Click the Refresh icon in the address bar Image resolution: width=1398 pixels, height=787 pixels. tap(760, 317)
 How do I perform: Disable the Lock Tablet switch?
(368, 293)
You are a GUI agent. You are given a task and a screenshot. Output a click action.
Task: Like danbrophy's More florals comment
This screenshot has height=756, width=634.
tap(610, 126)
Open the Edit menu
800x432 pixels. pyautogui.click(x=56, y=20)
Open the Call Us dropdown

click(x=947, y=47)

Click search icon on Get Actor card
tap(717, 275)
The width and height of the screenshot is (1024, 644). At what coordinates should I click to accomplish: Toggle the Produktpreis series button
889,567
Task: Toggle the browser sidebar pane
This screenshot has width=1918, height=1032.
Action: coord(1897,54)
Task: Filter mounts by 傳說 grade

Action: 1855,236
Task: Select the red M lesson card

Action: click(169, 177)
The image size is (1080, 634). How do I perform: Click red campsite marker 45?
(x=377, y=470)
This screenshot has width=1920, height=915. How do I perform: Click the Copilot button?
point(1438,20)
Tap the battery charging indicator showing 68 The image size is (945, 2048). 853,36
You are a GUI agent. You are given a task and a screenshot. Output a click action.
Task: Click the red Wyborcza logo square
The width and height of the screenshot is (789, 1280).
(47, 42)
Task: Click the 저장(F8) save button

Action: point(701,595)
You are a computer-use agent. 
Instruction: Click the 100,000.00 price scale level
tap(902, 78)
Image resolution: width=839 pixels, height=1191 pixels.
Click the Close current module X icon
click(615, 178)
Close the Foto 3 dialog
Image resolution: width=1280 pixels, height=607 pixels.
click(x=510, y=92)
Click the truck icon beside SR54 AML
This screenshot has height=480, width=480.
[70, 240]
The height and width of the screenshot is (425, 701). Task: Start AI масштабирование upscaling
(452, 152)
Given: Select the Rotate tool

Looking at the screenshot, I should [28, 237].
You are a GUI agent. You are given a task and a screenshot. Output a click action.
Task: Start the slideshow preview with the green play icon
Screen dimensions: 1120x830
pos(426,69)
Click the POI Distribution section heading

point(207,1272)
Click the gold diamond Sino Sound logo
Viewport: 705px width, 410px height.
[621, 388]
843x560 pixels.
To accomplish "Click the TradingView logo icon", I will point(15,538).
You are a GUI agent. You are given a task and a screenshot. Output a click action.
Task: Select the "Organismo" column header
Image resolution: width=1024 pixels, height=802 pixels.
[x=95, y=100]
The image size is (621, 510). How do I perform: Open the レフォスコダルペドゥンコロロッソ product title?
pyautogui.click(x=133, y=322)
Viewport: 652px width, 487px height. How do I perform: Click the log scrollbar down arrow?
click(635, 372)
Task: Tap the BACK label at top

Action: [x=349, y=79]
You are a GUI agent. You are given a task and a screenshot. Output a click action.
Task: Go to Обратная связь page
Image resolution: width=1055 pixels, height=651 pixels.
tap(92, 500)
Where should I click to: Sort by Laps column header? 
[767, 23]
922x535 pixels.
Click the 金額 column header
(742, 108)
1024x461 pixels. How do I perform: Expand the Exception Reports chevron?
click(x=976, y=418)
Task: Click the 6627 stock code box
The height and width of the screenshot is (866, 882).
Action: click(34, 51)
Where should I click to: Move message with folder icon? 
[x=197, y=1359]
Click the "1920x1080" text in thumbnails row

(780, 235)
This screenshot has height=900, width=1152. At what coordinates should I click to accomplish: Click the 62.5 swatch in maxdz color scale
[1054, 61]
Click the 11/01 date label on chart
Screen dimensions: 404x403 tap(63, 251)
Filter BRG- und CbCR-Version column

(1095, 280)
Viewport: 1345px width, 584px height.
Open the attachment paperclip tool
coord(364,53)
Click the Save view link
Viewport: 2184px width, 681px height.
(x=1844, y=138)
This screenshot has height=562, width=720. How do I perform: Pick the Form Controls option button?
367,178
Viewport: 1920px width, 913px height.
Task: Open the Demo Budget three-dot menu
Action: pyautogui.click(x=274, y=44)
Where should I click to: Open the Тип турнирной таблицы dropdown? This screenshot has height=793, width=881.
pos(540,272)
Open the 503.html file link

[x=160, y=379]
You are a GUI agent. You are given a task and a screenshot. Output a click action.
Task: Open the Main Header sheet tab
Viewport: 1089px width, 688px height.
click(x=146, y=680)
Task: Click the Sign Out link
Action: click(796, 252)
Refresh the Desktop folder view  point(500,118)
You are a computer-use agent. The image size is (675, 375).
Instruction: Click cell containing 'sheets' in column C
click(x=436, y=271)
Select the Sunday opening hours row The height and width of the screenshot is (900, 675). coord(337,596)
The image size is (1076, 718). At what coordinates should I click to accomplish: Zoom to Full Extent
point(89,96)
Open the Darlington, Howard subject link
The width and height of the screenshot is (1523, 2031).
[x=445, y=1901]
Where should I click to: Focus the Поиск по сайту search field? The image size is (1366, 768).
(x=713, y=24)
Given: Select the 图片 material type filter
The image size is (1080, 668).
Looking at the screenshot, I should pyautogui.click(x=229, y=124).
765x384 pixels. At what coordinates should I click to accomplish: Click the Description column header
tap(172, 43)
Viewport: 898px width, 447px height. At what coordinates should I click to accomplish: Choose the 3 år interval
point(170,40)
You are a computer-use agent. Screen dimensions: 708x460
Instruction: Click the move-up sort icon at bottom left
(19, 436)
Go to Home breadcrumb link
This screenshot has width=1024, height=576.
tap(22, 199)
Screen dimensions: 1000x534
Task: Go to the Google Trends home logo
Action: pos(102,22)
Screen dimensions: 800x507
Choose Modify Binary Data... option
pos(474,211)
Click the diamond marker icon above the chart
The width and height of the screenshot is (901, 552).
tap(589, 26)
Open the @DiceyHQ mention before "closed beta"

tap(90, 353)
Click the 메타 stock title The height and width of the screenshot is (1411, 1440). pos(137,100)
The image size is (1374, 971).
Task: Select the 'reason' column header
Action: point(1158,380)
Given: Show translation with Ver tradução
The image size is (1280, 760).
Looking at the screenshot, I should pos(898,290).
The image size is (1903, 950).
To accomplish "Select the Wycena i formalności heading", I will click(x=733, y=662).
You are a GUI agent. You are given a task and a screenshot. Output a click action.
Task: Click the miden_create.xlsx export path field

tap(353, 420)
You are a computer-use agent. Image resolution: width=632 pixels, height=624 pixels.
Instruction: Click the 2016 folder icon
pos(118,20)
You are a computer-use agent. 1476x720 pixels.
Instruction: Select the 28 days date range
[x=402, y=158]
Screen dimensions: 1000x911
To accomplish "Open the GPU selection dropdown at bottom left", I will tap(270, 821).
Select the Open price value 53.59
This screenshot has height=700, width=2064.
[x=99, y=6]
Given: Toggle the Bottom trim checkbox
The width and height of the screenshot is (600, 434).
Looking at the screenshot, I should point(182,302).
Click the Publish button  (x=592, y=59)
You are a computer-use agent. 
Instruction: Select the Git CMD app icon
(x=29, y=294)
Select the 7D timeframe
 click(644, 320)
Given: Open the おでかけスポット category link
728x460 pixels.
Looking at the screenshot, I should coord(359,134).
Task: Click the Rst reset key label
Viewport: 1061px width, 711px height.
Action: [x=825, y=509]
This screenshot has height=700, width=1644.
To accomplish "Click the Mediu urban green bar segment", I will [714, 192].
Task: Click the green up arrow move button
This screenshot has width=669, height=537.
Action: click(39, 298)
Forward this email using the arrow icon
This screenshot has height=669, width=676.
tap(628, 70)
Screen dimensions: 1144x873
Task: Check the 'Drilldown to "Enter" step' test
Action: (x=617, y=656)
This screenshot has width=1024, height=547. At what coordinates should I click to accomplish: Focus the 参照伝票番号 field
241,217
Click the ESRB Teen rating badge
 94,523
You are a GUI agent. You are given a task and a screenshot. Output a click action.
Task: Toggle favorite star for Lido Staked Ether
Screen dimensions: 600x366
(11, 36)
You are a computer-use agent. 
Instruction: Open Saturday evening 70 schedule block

··········

What this task involves
Where a line in the listing above holds the string "green", include it in your count, and answer with the number alone.

The completed task
3